I'm thinking about his 8-plus novels (only 2 of which I've read), most of which have to do with the cinema, or Los Angeles, or alternative surreal histories of America to some degree, and how they all supposedly constitute one large oceanic novel.
Sort of like Proust, or how Kerouac's novels were all one "Visions Of Duluoz". . .
I've always liked that idea. Which is why short stories, when I write them, tend to share common denominators, common settings, or variations on the same setting.
And why I'm drawn to a project now, a series of novels and "memoirs" that all interconnect and reflect and draw from each other. Featured warped visions of me and warped visions of not-me. False memoirs and true novels.

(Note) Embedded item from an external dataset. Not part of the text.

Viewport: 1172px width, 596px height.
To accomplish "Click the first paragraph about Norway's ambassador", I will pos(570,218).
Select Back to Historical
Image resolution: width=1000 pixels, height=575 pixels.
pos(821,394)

(A project that is not unlike what people as diverse as John Berger, Jeanette Walls, J.M. Coetzee are doing now. And in terms of the memoir craze, I'm completely of the moment even if, at one point, or many points, I have been ashamed of and/or afraid of the seductive life-writing impulse for reasons that were silly, short-sighted and completely illusory.)
When I think of connected books and how each book is part of a larger book, it's kind of like that saying, not sure who said it, but that you usually only have ONE IDEA in life. . .which isn't exactly true. You have many ideas, many motifs but maybe, just maybe they tie into a larger, more cosmic motif that defines you, often without you knowing it.
Which is like that saying, "The fox knows many things, the hedgehog knows one big thing. . ."
In my case, and for this prospective project, there is perhaps one thing: The Missing Beloved, which is like The Missing City.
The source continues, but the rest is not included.